Las bacterias humanas que se transmiten a los «smartphone» podrían utilizarse como sensores de la salud de los usuarios
25 jun 2014 . Actualizado a las 07:00 h.Parecía de sentido común, pero había que demostrarlo. Y esto es precisamente lo que han hecho un grupo de investigadores de la Universidad de Oregón en un estudio que apenas deja lugar a dudas: usted y su teléfono móvil comparten microbioma. O, lo que es lo mismo, hasta el 82 % de los microorganismos que habitan en su pulgar y en su dedo índice, los más utilizados en el uso de las pantallas, conviven también en su smartphone. Para probar esta conexión biológica, los científicos efectuaron un experimento en el que realizaron la secuencia genética de los microbios del pulgar y el índice de 17 hombres y mujeres, así como de los encontrados en las pantallas táctiles de sus móviles. Las bacterias más abundantes de las más de 7.000 tipos diferentes halladas en 51 muestras pertenecen al grupo de los firmicutes, como diversas especies del género Streptococcus, habituales residentes de la boca, o de Staphylococcus. Del tipo actinobacteria, las más habituales son las Corynebacterium, habituales de la piel humana. También había una presencia significativa de otras grandes familias como las proteobacterias, fusobacterias o las bacteroidetes. Aunque muchas de este último filo están presentes en el aire o el suelo, otras abundan en las heces de los seres de sangre caliente, como los humanos.

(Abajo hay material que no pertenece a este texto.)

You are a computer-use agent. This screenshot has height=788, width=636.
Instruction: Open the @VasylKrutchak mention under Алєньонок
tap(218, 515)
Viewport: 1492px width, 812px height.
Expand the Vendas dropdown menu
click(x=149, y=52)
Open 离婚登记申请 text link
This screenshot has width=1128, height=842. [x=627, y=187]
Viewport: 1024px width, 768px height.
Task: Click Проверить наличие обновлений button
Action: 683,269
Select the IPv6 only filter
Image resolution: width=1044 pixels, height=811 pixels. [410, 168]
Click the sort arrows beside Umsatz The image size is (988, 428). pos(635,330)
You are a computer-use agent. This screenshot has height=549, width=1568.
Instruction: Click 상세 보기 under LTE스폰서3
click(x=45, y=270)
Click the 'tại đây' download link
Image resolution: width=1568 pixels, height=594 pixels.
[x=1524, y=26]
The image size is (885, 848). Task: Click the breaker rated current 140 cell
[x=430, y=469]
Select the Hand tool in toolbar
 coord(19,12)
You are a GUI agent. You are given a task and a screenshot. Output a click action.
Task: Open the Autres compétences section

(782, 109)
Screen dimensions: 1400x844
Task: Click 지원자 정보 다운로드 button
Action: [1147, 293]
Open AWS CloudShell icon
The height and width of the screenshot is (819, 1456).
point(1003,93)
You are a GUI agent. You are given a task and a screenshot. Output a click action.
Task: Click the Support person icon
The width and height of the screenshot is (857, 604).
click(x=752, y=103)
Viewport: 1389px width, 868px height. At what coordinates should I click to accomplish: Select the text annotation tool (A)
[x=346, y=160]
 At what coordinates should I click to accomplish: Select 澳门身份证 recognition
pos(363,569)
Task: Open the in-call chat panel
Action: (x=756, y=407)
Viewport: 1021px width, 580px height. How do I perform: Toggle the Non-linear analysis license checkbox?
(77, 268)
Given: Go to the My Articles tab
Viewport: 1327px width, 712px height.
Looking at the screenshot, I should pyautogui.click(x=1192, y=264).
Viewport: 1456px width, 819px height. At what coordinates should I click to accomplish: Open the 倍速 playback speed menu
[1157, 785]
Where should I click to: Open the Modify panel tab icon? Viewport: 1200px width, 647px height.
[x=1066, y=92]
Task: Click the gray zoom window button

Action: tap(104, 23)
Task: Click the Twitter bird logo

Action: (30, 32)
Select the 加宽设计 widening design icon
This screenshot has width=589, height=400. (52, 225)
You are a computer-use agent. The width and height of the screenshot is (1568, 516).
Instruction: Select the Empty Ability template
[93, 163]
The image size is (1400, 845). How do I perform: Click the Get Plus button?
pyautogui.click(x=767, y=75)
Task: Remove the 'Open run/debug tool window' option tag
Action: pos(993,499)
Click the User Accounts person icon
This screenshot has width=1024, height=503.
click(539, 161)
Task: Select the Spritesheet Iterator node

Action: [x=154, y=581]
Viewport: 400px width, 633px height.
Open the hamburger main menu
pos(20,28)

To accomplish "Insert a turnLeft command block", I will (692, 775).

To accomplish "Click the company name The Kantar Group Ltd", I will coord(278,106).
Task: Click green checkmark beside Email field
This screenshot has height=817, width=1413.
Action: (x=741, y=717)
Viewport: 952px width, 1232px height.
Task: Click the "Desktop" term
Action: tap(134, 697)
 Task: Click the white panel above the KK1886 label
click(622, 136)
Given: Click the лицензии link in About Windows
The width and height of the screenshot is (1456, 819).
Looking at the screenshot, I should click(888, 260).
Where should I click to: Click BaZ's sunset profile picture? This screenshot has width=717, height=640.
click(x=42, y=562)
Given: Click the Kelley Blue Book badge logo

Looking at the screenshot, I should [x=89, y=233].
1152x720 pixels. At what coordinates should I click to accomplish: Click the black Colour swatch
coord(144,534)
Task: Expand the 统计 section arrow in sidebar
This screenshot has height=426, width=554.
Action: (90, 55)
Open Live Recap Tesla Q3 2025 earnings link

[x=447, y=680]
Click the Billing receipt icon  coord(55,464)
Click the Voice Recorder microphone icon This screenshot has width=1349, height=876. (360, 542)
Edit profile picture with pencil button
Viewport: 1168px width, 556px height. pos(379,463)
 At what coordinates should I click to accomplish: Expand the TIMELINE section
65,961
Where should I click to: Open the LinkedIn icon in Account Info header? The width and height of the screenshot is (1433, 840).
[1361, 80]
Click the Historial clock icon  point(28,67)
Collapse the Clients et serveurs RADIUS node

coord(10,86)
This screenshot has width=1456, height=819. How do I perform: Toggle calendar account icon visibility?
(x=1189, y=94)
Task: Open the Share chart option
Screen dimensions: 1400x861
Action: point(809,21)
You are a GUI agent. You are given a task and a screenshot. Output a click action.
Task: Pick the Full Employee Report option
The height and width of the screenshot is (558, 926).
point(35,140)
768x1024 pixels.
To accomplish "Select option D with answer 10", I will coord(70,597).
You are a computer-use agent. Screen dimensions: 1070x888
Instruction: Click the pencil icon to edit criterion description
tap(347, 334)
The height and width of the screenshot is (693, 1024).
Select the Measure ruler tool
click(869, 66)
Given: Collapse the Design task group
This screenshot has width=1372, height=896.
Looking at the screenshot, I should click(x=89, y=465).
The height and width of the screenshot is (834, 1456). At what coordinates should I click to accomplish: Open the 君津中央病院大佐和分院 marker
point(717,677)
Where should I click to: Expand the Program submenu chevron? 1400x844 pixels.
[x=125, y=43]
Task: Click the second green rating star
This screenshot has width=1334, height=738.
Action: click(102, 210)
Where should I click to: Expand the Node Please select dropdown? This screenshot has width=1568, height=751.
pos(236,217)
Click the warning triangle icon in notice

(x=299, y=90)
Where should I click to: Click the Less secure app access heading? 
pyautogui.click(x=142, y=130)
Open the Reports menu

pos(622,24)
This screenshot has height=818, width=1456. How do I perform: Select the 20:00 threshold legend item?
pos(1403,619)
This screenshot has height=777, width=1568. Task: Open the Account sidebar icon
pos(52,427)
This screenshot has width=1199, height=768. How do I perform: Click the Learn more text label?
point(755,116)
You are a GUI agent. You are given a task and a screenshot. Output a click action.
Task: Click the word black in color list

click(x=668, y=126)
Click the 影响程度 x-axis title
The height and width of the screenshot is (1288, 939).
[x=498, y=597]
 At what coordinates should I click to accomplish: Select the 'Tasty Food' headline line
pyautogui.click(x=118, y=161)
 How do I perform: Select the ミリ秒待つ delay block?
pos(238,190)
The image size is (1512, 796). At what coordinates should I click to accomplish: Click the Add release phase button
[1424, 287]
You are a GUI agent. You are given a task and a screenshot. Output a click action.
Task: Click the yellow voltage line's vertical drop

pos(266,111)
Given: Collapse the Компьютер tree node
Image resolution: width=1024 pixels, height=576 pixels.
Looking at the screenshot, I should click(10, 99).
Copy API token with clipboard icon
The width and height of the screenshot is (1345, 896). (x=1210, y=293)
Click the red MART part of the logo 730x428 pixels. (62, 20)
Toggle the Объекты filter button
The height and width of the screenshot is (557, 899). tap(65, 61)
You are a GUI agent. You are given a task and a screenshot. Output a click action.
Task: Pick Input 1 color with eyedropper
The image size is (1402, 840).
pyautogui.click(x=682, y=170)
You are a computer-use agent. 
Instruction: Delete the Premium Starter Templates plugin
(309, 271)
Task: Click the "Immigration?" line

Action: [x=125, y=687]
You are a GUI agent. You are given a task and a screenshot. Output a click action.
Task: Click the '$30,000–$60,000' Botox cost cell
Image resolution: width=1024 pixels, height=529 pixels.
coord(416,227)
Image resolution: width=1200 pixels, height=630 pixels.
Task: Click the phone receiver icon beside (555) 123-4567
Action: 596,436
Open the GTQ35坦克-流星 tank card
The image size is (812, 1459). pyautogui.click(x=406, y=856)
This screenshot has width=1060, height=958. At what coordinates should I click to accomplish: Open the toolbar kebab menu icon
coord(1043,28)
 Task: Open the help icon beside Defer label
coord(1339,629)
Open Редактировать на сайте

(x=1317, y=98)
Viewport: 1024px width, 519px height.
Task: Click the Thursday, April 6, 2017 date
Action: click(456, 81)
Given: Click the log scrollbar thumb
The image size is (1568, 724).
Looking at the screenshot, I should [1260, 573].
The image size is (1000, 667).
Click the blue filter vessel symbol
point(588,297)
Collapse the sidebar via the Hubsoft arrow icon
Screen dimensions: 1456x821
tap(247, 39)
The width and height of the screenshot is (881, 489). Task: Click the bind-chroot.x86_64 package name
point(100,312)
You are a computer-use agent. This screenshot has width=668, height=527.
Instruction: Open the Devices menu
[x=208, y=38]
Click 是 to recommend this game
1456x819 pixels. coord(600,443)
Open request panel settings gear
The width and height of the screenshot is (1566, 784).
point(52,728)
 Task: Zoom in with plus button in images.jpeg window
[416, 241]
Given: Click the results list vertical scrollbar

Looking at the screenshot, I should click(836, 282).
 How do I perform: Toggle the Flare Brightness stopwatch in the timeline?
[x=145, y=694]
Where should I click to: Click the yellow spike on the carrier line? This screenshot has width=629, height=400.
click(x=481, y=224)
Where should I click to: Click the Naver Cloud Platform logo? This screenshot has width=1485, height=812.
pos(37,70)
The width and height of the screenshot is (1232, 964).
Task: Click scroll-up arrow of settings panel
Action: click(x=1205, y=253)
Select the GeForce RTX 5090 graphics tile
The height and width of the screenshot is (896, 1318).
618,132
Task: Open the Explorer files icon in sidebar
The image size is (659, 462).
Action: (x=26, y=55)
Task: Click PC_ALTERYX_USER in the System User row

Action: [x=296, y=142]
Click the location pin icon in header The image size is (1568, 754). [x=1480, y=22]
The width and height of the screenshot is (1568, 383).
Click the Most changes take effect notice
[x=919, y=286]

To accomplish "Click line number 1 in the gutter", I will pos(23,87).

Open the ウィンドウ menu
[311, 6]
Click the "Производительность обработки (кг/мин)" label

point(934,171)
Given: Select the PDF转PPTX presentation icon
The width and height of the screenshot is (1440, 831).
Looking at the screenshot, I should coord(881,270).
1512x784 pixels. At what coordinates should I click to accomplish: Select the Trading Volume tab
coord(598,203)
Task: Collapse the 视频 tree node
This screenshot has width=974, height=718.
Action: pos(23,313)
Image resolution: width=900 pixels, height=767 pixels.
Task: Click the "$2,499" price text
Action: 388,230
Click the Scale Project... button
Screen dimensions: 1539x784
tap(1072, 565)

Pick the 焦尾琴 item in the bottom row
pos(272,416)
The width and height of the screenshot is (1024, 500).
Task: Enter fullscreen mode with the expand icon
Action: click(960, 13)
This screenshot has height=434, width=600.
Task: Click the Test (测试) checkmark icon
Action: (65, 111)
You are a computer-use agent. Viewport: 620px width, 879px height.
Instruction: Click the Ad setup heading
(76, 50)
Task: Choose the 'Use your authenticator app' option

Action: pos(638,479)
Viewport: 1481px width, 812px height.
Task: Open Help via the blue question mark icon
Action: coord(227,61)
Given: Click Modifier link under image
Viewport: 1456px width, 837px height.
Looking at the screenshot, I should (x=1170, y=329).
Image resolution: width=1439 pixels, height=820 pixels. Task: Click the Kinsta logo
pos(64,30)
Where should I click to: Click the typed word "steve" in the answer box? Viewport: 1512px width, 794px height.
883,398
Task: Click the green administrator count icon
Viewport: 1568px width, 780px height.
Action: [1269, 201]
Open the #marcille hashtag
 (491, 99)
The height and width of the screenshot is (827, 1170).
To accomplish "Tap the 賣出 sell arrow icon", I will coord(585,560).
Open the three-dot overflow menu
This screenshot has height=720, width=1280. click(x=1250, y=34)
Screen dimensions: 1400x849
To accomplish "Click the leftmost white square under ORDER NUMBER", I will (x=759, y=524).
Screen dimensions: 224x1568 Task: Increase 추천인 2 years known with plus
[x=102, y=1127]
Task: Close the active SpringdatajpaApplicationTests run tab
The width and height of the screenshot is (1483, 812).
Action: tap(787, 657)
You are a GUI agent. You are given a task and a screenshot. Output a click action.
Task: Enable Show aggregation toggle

«El tamaño de la muestra fue pequeño, pero aunque los hallazgos eran intuitivos resultaron muy reveladores», explica James Meadow, el autor principal de la investigación. «Este proyecto -indica? es una prueba de concepto para comprobar si las posesiones que más utilizamos tienen un microbioma parecido al nuestro. El objetivo final del experimento es ver la posibilidad de usar los efectos personales para monitorizar de forma no invasiva la salud y nuestro contacto con el medio ambiente».
Sensores bacterianos
De lo que se trata, en esencia, es de poder llegar a utilizar los smartphone como sensores bacterianos y del estado de salud de los usuarios. Otros usos podrían incluir la tecnología de secuenciación en tiempo real para realizar el seguimiento de los teléfonos móviles de los trabajadores sanitarios y de las visitas hospitalarias y evitar así que transporten patógenos al interior de las instalaciones médicas. Esta tecnología también podría utilizarse como chivato ante una potencial amenaza biológica o frente a fuentes inusuales de microbios.
Los investigadores se quedaron intrigados con un dato. Los móviles de las mujeres tenían una mayor presencia de determinados géneros de actinobacterias. Pero lo que les desconcertó del todo es que su grado de conexión microbiana era mayor que entre los hombres, con porcentajes de coincidencia mayores. Los biólogos no tienen respuesta a este último hecho, aunque todo parece indicar que está relacionado con el posible mayor uso del móvil por parte de las mujeres.